Matthews has chosen a three-piece vehicle called the Ard Matthews Affair to play the music live. It comprises himself on bass, John Ellis on guitar and Gangs of Ballet drummer, Josh Klynsmith, on drums. All three are proudly Durban-based with Matthews’ love of the ocean manifesting in daily surfing and kite surfing, come rain or shine. But the project, as the name loudly says, is definitely Matthews’ baby.
“I can’t invest my time and energy into a band anymore. I can’t. I’m done. This album was me being so free and not answering to anyone. I was so enamoured with fellow Just Jinjer band members back in the day, Brent and Denholm, that I thought their opinion was the be all and end all. I didn’t think I was good enough. I wonder what I would have done if left to my own devices…”
He features Tumi Molekane (of the Volume) on a track called Bolder.
“We were backstage at some ‘hurry up and wait’ thang and I asked him to be on a song. It took me a month to send it to him. I think he was p**sed off I took so long. It was written on my bass guitar.”
He shows me a music video he shot of himself in India on a motorbike.
“I shot myself on the busiest market with a hand-held camera.”
He sings with such honesty, and he looks at the camera with such honesty. He knows his presence.
That’s Love is the closest he gets to Just Jinjer.
“Wait, listen. I rip off a cheesy Phil Collins-style drum beat. Talk about me having fun. I would never have been allowed to do this in Just Jinjer.
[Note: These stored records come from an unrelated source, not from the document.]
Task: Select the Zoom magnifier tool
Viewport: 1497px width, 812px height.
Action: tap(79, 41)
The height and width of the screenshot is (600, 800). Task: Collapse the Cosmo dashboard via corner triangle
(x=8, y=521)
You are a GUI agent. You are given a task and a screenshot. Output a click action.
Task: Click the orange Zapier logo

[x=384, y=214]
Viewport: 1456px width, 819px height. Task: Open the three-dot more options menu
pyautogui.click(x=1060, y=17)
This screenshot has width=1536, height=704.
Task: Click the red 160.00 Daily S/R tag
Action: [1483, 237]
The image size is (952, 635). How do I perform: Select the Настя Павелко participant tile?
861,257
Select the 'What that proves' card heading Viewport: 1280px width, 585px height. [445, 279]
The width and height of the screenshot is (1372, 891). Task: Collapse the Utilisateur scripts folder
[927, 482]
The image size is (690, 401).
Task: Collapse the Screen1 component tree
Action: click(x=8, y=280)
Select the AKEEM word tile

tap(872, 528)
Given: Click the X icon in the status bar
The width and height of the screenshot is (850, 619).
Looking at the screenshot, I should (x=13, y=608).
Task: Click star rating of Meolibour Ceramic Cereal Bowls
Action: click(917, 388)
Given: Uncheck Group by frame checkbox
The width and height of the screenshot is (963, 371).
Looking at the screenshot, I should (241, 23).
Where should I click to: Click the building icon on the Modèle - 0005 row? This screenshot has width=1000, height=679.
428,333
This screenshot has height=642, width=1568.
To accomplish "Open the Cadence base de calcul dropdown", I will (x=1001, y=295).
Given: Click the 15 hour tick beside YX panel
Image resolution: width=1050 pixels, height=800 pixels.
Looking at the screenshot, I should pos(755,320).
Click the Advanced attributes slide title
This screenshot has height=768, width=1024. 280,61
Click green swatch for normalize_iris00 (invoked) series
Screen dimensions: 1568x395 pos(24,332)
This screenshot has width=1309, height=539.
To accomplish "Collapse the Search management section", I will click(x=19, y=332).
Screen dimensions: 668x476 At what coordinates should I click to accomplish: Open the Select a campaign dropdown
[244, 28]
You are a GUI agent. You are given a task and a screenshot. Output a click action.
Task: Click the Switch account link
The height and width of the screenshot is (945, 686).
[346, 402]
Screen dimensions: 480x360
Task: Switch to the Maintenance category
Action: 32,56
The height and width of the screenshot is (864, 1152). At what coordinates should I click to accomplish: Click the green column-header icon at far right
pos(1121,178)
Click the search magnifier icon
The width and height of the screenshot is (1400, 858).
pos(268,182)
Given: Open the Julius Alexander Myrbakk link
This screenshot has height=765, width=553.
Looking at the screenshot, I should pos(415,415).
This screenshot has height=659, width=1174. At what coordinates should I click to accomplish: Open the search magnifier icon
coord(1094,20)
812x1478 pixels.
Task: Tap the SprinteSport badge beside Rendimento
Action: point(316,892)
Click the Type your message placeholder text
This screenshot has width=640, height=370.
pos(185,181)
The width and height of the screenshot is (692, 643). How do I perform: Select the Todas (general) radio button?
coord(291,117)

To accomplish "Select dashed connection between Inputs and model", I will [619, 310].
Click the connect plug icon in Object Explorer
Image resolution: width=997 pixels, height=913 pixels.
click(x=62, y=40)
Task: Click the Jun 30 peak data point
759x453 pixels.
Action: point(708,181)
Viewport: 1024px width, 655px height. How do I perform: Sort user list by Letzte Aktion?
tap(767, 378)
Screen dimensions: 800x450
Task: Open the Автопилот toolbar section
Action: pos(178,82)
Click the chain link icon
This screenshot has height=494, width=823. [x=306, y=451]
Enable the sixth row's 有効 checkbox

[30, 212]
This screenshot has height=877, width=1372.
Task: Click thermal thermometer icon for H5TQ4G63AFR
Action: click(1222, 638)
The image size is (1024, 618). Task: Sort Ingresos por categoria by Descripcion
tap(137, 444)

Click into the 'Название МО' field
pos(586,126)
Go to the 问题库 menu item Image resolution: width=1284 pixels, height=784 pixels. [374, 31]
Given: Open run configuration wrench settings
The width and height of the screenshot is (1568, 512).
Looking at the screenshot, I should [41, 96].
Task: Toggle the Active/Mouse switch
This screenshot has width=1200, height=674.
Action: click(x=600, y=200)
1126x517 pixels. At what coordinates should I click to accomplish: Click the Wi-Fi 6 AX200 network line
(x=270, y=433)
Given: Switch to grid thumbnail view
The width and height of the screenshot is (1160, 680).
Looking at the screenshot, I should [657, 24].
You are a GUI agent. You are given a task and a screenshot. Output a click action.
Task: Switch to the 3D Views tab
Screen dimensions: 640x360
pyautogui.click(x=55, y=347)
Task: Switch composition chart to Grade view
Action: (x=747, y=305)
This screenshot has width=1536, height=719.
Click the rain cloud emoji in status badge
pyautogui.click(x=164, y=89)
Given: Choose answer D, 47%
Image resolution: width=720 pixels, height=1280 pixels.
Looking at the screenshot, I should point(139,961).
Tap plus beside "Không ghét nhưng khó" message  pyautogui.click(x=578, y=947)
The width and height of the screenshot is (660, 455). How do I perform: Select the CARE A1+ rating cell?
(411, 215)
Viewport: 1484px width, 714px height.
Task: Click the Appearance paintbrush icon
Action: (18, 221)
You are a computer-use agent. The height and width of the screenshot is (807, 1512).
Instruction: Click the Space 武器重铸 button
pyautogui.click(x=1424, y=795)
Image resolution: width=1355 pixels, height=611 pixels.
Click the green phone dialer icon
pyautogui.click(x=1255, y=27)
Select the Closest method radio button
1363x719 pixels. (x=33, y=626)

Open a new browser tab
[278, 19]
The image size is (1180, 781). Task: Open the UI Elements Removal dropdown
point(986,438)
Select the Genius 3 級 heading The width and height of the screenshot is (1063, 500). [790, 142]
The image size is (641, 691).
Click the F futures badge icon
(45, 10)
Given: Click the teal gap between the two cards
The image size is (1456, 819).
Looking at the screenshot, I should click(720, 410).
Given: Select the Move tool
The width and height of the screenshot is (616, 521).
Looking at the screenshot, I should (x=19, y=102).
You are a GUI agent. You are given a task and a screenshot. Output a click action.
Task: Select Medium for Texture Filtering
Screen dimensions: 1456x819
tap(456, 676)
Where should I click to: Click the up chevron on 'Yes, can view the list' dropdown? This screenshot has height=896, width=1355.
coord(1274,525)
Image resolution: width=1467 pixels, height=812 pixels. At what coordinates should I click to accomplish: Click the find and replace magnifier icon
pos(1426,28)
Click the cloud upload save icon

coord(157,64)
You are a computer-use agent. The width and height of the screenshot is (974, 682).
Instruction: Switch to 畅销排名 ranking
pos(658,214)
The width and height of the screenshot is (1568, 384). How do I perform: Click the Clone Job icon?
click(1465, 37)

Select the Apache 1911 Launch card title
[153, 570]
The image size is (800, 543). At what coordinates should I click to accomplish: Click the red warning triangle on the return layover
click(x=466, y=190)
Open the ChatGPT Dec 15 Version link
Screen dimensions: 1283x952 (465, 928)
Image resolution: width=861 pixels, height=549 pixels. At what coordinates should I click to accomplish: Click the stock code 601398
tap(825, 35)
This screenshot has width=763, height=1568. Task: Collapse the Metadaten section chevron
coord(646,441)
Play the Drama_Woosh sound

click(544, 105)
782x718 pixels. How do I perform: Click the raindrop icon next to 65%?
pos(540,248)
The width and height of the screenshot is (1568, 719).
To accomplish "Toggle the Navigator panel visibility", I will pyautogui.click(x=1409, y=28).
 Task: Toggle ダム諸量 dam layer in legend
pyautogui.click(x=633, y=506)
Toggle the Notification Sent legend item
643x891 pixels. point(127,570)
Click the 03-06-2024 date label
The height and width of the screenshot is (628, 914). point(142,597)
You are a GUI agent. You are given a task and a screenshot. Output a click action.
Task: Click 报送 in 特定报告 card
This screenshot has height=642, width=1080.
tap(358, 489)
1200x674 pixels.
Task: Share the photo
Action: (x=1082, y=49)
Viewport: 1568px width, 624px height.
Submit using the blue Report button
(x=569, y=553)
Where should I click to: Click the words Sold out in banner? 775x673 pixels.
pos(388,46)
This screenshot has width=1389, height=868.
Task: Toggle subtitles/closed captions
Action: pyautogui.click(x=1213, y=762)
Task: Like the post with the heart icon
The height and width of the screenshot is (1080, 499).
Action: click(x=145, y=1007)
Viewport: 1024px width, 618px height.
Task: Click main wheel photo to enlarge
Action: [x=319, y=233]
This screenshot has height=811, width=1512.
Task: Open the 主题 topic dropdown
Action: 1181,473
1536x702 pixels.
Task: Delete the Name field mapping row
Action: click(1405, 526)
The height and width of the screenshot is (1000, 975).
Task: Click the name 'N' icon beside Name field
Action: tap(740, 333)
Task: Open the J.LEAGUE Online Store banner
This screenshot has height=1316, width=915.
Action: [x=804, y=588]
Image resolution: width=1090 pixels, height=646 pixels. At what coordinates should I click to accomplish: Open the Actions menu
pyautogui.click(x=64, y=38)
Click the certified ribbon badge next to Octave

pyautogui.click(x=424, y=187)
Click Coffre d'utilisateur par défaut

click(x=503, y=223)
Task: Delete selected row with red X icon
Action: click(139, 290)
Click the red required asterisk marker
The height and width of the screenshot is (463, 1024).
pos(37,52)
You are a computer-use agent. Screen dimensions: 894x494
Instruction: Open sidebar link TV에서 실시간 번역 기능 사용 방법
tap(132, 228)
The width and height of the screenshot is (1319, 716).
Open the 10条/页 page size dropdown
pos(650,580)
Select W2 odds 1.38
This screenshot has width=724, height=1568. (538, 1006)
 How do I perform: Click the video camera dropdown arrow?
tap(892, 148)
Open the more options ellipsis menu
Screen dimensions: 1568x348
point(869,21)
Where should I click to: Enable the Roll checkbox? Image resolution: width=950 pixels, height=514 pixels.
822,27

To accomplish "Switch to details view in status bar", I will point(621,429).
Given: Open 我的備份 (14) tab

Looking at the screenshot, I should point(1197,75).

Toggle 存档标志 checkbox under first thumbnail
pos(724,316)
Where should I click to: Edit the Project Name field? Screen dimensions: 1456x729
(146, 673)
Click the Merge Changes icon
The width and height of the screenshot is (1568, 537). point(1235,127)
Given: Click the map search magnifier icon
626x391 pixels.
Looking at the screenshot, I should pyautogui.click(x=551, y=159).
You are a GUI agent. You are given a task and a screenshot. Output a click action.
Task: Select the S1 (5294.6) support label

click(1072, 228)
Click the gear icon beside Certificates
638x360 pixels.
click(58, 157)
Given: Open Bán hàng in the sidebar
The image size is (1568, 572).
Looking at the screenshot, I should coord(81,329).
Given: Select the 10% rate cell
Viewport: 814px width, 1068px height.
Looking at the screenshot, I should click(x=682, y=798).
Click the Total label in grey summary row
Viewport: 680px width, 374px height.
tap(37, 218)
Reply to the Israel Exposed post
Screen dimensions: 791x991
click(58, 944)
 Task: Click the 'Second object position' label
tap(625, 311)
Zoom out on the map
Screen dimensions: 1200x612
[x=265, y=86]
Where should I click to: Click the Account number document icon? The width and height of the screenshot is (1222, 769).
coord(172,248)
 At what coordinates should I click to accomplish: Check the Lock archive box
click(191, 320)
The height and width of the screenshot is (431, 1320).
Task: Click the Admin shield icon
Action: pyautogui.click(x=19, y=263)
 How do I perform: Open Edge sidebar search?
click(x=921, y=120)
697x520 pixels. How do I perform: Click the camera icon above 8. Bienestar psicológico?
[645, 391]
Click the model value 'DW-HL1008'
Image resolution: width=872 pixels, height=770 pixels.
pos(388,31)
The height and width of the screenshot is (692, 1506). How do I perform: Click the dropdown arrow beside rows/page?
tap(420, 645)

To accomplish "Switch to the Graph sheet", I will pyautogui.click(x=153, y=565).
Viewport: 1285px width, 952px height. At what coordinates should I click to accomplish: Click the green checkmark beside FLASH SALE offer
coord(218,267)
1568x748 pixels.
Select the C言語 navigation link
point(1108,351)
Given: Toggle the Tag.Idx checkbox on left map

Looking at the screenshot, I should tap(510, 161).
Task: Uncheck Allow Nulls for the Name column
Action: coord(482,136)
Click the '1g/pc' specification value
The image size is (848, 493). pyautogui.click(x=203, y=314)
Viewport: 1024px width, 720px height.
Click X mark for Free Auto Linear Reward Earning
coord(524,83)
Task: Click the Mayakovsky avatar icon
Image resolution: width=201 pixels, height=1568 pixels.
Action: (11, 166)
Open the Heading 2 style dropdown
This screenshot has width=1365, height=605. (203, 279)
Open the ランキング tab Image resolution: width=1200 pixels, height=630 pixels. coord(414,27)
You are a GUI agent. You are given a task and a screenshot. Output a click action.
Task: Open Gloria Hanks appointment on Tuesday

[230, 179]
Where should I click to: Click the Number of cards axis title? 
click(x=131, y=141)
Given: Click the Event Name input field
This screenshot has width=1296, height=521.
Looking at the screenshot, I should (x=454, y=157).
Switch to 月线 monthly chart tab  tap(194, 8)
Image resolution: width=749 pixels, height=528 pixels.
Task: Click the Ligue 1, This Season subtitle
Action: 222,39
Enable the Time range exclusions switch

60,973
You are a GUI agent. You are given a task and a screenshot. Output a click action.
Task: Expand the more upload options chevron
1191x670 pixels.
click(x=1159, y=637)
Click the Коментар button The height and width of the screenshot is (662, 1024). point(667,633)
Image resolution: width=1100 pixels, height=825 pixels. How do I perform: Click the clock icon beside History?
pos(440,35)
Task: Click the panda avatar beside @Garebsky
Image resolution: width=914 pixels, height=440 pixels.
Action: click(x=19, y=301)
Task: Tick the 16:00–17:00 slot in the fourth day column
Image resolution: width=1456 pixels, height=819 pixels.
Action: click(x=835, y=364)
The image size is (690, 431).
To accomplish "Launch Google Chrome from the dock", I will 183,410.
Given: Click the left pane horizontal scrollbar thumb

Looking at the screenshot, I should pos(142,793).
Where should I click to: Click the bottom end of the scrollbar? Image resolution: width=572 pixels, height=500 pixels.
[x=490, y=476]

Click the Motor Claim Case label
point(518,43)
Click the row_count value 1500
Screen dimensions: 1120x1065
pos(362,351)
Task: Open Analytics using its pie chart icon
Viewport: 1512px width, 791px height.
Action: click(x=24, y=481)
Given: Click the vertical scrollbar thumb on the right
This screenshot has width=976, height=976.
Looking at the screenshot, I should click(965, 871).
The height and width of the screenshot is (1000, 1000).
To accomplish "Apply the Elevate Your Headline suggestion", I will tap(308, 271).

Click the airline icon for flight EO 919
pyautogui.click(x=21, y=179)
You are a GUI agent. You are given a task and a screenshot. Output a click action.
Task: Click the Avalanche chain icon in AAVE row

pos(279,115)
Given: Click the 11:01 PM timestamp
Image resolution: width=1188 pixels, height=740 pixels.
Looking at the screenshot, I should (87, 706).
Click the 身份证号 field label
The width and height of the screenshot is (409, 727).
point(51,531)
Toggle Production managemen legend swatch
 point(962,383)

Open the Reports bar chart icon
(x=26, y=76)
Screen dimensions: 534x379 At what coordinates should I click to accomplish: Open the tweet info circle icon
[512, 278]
“This next song is called One Day My Lover and is the first sexy song I have written. It’s an INXS rip off.”
You can’t say that.
“Yes I can, because it’s true. I had two big wave surfers, Ryan Butcher and Greg Bertish, as well as rugby player Alistair Hargreaves on the chorus. The bass is done by Ellis.”
Finally, he plays me what he calls his Picasso.
“Its called Providence. Now check how free I am on this song. It’s a disco song. It has seven changes on the song. It’s about a conscious change that is happening in the world.”
The track begins with winsome piano chords. He looks at me as the pace picks up. I laugh and he smiles:
“I wasn’t allowed to do this before. I was never allowed. Radio likes this song and wants me to send them a three-minute, 30-second version, but f*** that. Gosh, are we raising a bunch of retards on radio? I used to write three minute, 30-second songs because they were easier.”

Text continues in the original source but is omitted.